COMPITI DA SVOLGERE:
(1) Stabilisca se ciascuna delle affermazioni seguenti concorda con il testo sul gambale BSXinsight, rispondendo sì o no e citando alla lettera le parole del testo che lo dimostrano. (a) Il sensore a LED si trova nella parte anteriore del gambale. (b) La commercializzazione del sistema è prevista attorno alla metà di dicembre. (c) Il sistema è costituito da due gambali elastici.
(2) Trascriva fedelmente il passo del testo sul gambale BSXinsight compreso tra "BSXinsight, il gambale" e "lattato nel sangue.".
(3) Secondo il testo sul gambale BSXinsight, tramite quale dispositivo è possibile gestire il sistema?

TESTO DA ANALIZZARE:
•••

BSXinsight, il gambale che misura il lattato

Questo sistema riesce a stabilire la soglia del lattato in funzione del consumo di ossigeno rilevato tramite un sensore a LED, situato nella parte posteriore del gambale, che irradiando di luce il polpaccio ne misura l’assorbimento e la deviazione a livello epidermico. Il tutto è gestibile su smartphone mediante app, con i risultati analizzabili su computer.

Annunciato lo scorso marzo e avviatosi alla campagna di raccolta fondi, il sistema BSXinsight sarà pronto per essere commercializzato attorno alla metà di dicembre. Costituito da due gambali elastici, realizzati in varie misure e dimensioni per adattarsi a tutte le taglie, il BSXinsight dichiara di evitare il classico prelievo sanguigno per stabilire la concentrazione di lattato nel sangue.

Tramite sensori a LED all’altezza del polpaccio, il sistema irradia di luce i tessuti epidermici, misurandone l’assorbimento e la distorsione nelle varie zone cutanee. Dalla interazione tra assorbimento e distorsione luminosa, il sistema determina ciò che avviene all’interno del muscolo, stabilendo il consumo di ossigeno.

•••

MATERIALE FORNITO:
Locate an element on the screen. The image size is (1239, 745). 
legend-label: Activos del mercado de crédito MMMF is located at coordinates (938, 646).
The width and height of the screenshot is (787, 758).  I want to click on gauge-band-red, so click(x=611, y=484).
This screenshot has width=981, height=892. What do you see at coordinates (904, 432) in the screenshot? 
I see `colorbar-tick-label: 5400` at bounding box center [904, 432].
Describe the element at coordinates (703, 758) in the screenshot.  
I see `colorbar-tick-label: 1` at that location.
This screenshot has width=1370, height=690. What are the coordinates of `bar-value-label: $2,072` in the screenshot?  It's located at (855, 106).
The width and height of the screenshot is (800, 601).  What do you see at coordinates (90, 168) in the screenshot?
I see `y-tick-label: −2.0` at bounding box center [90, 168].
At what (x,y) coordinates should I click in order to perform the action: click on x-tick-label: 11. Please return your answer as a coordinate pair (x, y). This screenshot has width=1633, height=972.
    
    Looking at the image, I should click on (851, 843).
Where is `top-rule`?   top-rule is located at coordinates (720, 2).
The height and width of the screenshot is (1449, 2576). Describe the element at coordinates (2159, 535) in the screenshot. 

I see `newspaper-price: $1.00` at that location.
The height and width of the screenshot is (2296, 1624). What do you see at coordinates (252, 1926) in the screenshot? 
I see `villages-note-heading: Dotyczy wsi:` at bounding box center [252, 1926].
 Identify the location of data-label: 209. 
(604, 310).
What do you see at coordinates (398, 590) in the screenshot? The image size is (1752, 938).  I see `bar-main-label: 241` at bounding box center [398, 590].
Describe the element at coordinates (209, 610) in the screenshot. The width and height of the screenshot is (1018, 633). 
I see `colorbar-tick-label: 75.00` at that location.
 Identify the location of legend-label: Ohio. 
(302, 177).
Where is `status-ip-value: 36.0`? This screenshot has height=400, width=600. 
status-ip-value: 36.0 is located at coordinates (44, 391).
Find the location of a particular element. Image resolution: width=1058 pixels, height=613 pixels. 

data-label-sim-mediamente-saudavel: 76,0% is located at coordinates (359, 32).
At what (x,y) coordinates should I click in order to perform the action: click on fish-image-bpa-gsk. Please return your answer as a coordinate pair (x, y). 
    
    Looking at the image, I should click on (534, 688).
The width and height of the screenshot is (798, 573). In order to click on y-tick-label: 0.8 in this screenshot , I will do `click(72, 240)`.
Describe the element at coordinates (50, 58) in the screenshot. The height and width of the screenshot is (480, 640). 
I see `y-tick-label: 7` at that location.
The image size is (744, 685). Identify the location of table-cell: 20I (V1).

•••

ELENCO DELLE SOLUZIONI:
(1)
(a) No: "situato nella parte posteriore del gambale".
(b) Sì: "sarà pronto per essere commercializzato attorno alla metà di dicembre".
(c) Sì: "Costituito da due gambali elastici".

(2)
BSXinsight, il gambale che misura il lattato

Questo sistema riesce a stabilire la soglia del lattato in funzione del consumo di ossigeno rilevato tramite un sensore a LED, situato nella parte posteriore del gambale, che irradiando di luce il polpaccio ne misura l’assorbimento e la deviazione a livello epidermico. Il tutto è gestibile su smartphone mediante app, con i risultati analizzabili su computer.

Annunciato lo scorso marzo e avviatosi alla campagna di raccolta fondi, il sistema BSXinsight sarà pronto per essere commercializzato attorno alla metà di dicembre. Costituito da due gambali elastici, realizzati in varie misure e dimensioni per adattarsi a tutte le taglie, il BSXinsight dichiara di evitare il classico prelievo sanguigno per stabilire la concentrazione di lattato nel sangue.

(3) Tramite smartphone, mediante app.